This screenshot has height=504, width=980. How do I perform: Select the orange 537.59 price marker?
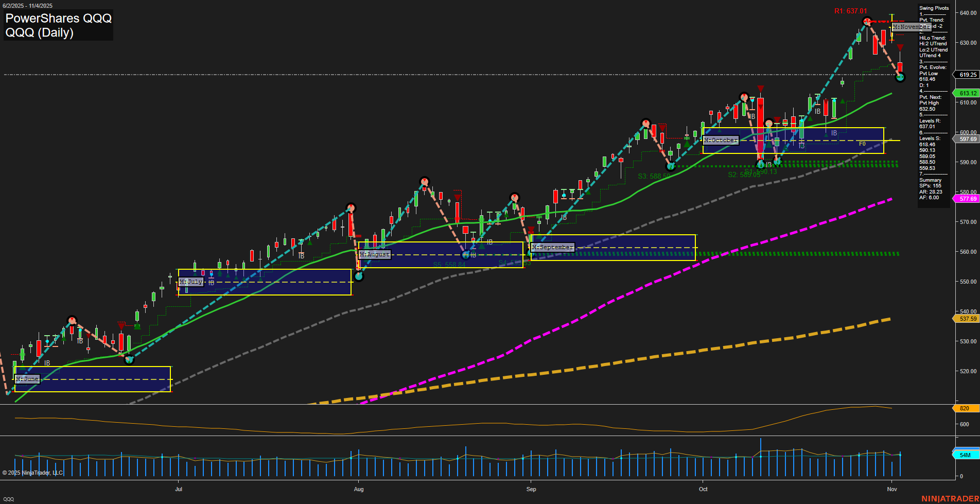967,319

...

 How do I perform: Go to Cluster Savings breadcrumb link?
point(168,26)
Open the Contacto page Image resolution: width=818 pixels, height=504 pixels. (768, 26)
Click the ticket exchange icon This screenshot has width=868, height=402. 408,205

Brief:
Output, from the data above, the lines from the line with "Open the Contacto" to the line with "Click the ticket" exactly as they stand, both ends included and nothing else.

Written solution:
Open the Contacto page Image resolution: width=818 pixels, height=504 pixels. (768, 26)
Click the ticket exchange icon This screenshot has width=868, height=402. 408,205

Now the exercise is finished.